Wenn fossile Energien politisch wieder stärker gewichtet werden, kann das den Ausbau erneuerbarer Energien bremsen. Das hätte direkte Folgen: geringere Ausschreibungsvolumina, weniger realisierte Projekte – und damit ein Risiko für das Erreichen des 80-Prozent-Ziels bis 2030.
Dabei wurde 2025 doch viel Windkraft zugebaut. Müsste die Stimmung nicht besser sein?
Ich bin grundsätzlich Optimist. Aber die Branche steht vor großen Herausforderungen. Der Wettbewerbsdruck steigt, die Margen sinken, Netzanschlüsse werden schwieriger. Das ist keine einfache Phase, auch wenn die Ausbauzahlen kurzfristig gut aussehen.
Sind manche Wind- oder Solarprojekte wirtschaftlich nicht mehr darstellbar?
Ja, das sehen wir bereits in der Branche. In der letzten Ausschreibung blieben viele Projekte ohne Zuschlag. Einige davon werden nicht mehr umgesetzt oder müssen komplett neu geplant werden. Das gefährdet die jährlichen Ausbauziele erheblich.
Wie schätzen Sie die weitere Entwicklung beim Ausbau der erneuerbare Energien ein?
Wenn die Rahmenbedingungen nicht angepasst werden, werden wir die Ziele klar verfehlen. Statt zehn Gigawatt pro Jahr drohen geringere Zubauraten. Darauf muss politisch reagiert werden – mit realistischen Ausschreibungsvolumina und verlässlichen Bedingungen.
Sind Sie froh, dass PNE auch international tätig ist?

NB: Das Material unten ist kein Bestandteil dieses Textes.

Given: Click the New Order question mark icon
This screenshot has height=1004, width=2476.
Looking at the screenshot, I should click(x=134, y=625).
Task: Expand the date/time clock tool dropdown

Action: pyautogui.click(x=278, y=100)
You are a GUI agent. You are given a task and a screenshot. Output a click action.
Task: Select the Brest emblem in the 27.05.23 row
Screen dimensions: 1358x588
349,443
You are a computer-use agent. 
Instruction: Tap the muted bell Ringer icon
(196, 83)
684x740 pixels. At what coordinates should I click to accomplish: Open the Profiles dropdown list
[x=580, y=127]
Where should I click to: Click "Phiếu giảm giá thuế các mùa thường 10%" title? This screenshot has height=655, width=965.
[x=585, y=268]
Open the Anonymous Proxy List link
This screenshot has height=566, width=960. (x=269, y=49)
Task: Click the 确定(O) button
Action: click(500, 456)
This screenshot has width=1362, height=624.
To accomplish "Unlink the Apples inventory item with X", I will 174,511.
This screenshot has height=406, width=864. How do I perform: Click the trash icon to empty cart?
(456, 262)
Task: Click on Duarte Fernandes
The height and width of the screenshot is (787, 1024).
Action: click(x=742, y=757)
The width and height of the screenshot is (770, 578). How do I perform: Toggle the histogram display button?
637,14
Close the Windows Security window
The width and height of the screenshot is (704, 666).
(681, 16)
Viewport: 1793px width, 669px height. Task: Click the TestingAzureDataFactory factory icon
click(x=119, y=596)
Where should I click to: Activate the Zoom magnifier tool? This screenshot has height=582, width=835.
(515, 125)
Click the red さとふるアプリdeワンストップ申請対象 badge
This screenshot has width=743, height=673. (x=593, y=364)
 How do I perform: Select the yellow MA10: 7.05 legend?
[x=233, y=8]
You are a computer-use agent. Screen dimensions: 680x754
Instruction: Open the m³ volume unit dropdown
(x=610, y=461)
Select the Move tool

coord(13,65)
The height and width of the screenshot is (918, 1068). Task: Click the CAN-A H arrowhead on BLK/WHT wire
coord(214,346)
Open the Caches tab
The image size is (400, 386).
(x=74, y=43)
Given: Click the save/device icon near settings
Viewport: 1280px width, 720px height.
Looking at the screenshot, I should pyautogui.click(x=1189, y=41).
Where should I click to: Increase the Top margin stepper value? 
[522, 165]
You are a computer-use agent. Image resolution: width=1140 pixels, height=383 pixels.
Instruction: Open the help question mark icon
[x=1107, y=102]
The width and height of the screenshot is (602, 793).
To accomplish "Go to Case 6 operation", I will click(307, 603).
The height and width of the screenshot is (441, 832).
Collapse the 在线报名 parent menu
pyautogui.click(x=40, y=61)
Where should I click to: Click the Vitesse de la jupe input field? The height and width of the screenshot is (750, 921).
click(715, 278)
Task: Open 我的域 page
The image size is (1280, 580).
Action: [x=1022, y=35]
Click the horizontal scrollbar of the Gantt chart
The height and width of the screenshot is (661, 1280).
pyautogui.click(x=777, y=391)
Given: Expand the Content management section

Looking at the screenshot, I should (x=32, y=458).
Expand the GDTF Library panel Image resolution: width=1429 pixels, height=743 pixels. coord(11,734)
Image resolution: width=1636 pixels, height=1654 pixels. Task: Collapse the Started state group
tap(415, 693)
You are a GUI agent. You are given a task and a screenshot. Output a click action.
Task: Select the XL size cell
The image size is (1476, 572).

Ja, das gibt Stabilität und schafft Diversifikation. Aber auch andere Länder sind keine Selbstläufer – man denke an die Diskussionen in Frankreich. Trotzdem: Deutschland ist sehr attraktiv und kommt aus einer sehr komfortablen Ausgangslage. Umso mehr fällt auf, wie schnell sich die Dynamik ins Negative drehen kann. Das ist die eigentliche Herausforderung.